Trigonometric identities are fundamental tools in simplifying and evaluating integrals, especially when dealing with trigonometric functions. Specifically, they allow us to rewrite expressions in a form that is easier to work with. In our exercise, we have the expression

• \((\sin x + \cos x)^2\)

which can be expanded using the identity:

• \(\sin^2 x + \cos^2 x + 2\sin x\cos x\)

The Pythagorean identity

• \(\sin^2 x + \cos^2 x = 1\)

is employed to simplify this expression to

• \(1 + 2\sin x\cos x\).

Moreover, another trigonometric identity states that

• \(2\sin x\cos x\) is the same as \(\sin 2x\),

allowing us to transform the expression further to

• \(1 + \sin 2x\).

These identities help in matching the form of the numerator and denominator in our integrand, leading to the next step of simplification.

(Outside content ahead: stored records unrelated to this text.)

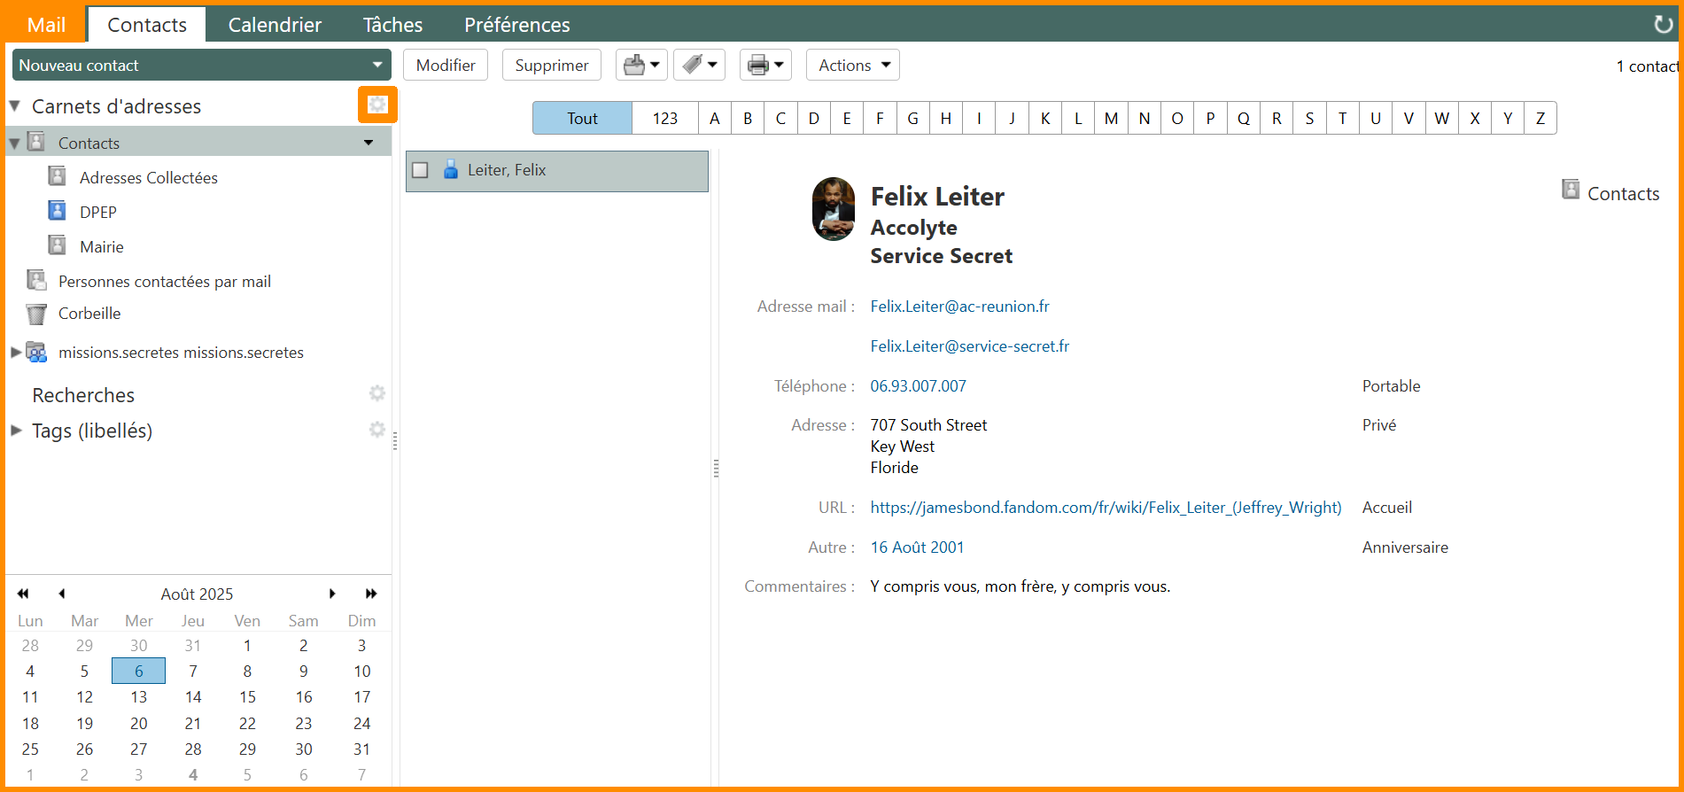Viewport: 1684px width, 792px height.
Task: Expand the missions.secretes shared folder
Action: tap(16, 353)
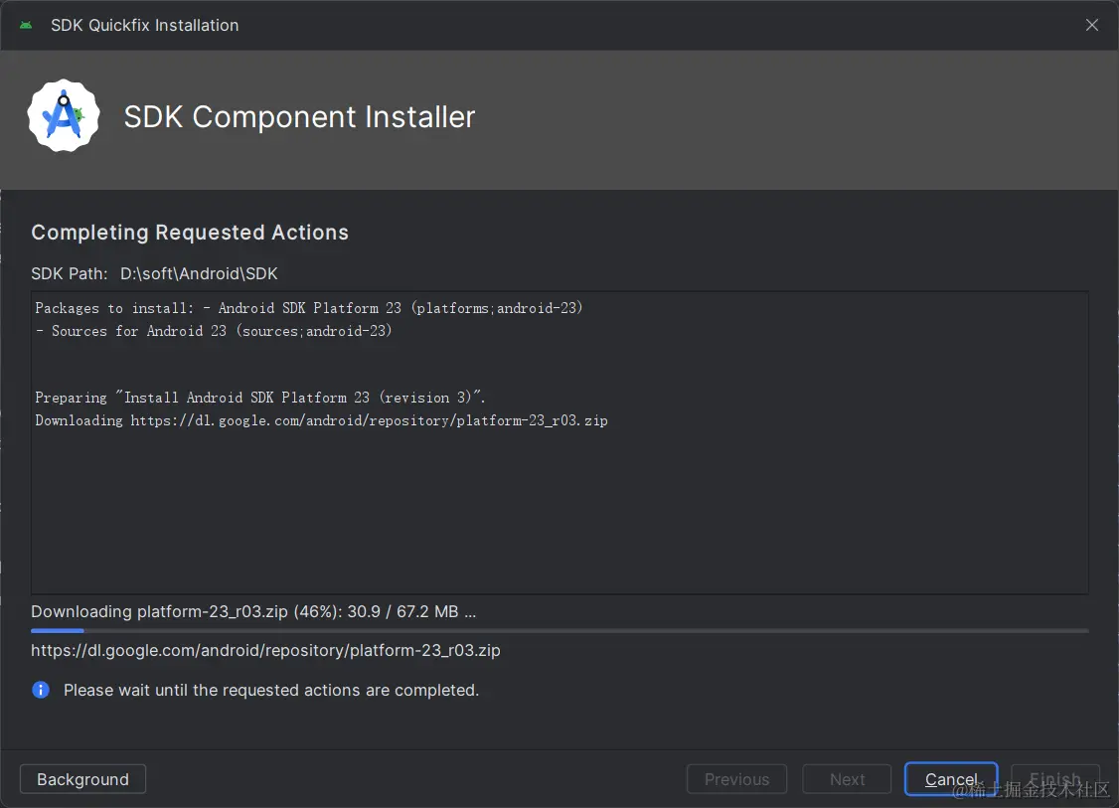Click the platform-23_r03.zip URL below the progress bar
Screen dimensions: 1119x808
(265, 651)
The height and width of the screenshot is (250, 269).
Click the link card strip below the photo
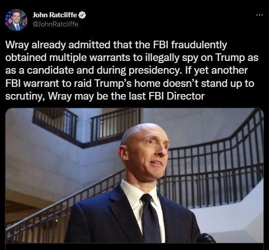pyautogui.click(x=134, y=246)
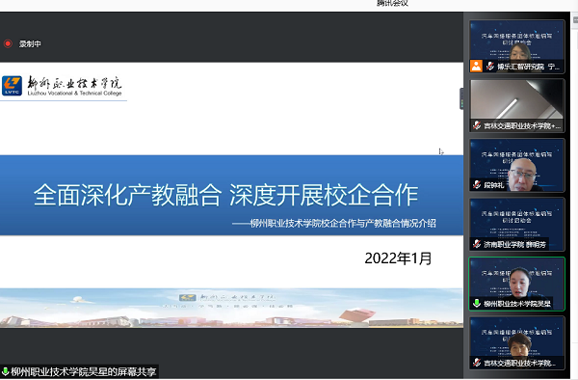The height and width of the screenshot is (380, 578).
Task: Select the green-bordered active speaker video
Action: 516,284
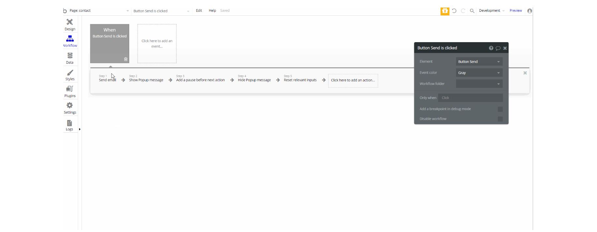Expand the Element Button Send dropdown
This screenshot has width=597, height=232.
(479, 62)
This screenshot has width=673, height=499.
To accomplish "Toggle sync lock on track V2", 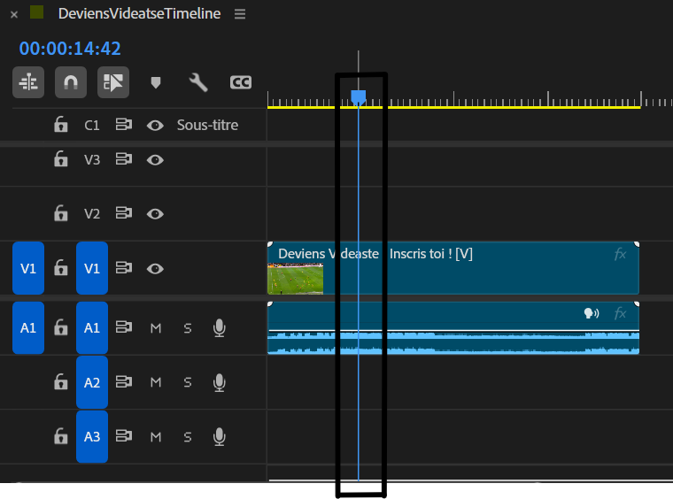I will click(124, 213).
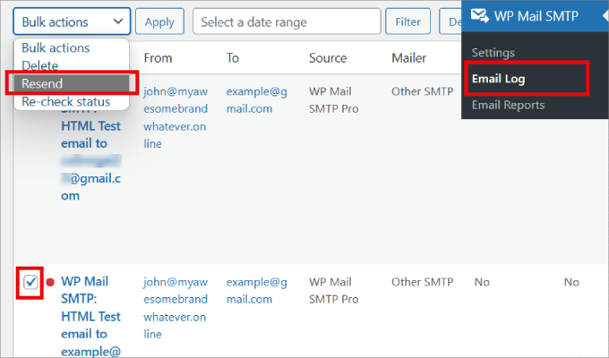Click the Source column header

click(x=327, y=58)
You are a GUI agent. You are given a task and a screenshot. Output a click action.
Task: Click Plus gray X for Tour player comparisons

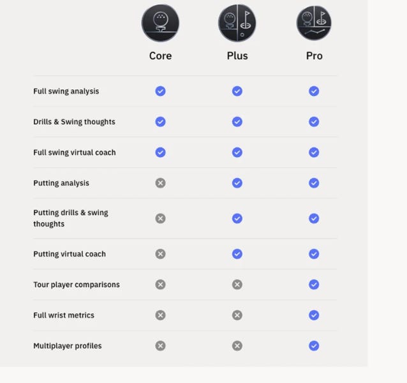[x=237, y=285]
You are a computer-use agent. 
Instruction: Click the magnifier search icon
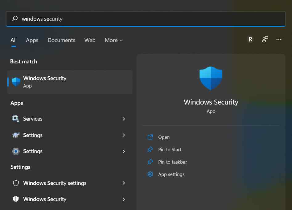15,19
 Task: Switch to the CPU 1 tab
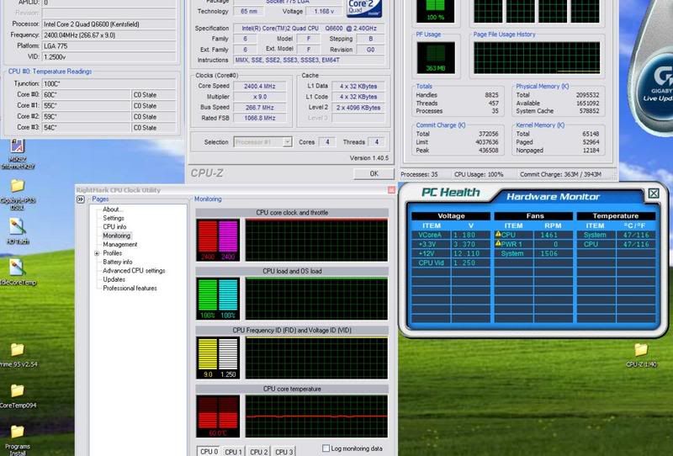[234, 452]
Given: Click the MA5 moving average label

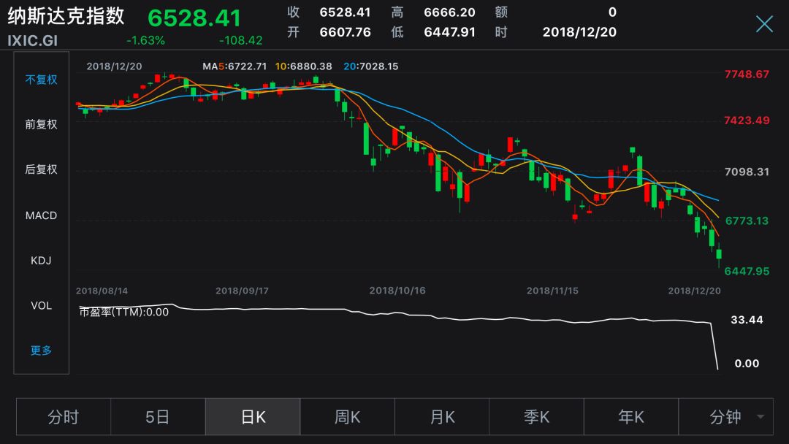Looking at the screenshot, I should tap(235, 66).
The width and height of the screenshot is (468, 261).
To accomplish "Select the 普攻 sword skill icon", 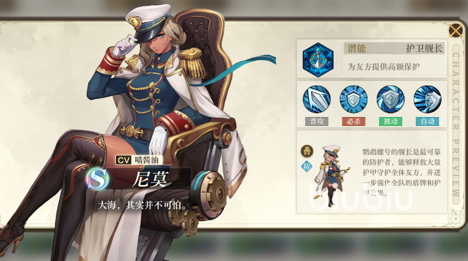I will pos(316,99).
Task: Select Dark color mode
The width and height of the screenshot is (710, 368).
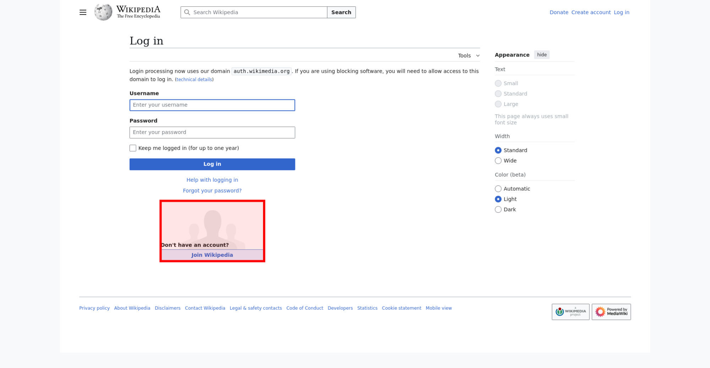Action: 498,210
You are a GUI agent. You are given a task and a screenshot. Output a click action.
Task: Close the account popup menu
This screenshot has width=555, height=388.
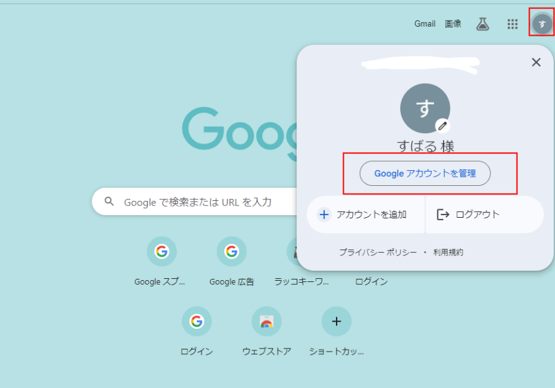click(x=536, y=62)
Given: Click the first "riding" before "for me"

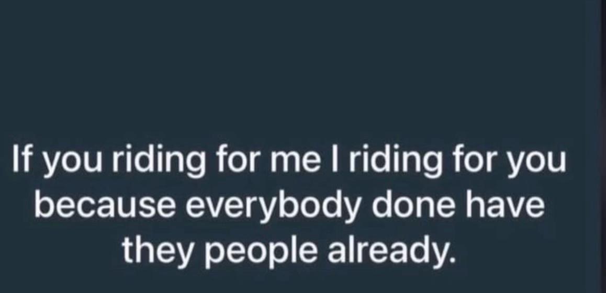Looking at the screenshot, I should pos(158,162).
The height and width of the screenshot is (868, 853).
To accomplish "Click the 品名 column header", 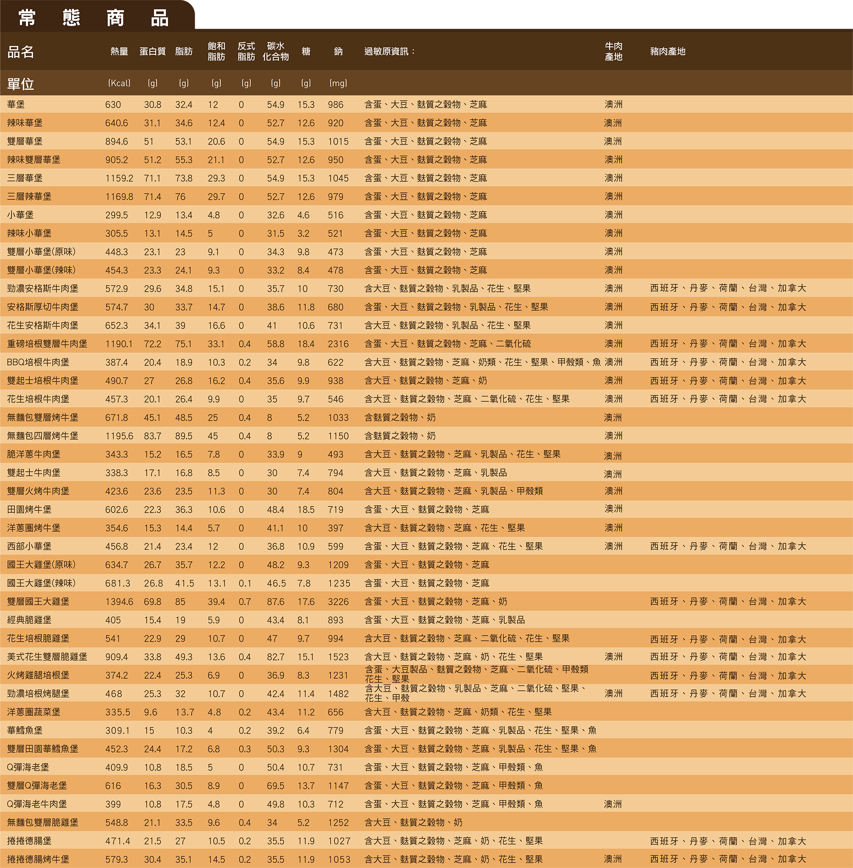I will click(21, 52).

Simplification of the integrand is a critical step in the process of solving definite integrals. In the given exercise, we first simplified the numerator from

• \((\sin x + \cos x)^2\)

to

• \(1 + \sin 2x\)

using trigonometric identities as discussed.
Next, we look at the denominator of the integrand, which is

• \(\sqrt{1 + \sin 2x}\).

Interestingly, this expression matches the simplified form of the numerator, which allows us to cancel them under the square root.
By recognizing this match, the integrand

• \(\frac{1 + \sin 2x}{\sqrt{1 + \sin 2x}}\)

reduces to just \(\sqrt{1 + \sin 2x}\), simplifying further to 1.
Such simplification is pivotal because it transforms a potentially complex integral into the much simpler form of \(\int 1 \, dx\). This makes the process of integration more straightforward and manageable.

Once we have simplified the integrand to \(1\), the evaluation of the integral becomes quite direct. The simplified integral is

• \(\int_{0}^{\pi / 2} 1 \, dx\).

Evaluating this integral involves finding the antiderivative of \(1\), which is \(x\).
The process here is to calculate the definite integral by substituting the upper and lower limits:\

• Upper limit: Substituting \(x = \pi/2\), we get \(\pi/2\).\
• Lower limit: Substituting \(x = 0\), we get \(0\).\

The value of the definite integral is then found by evaluating the difference between these two results, yielding

• \((\pi/2) - 0 = \pi/2\).

Understanding the process of evaluating integrals is crucial as it provides the final quantifiable result. In this exercise, through simplification and correct evaluation, we determined that the value of the integral \(I\) is \(\pi/2\).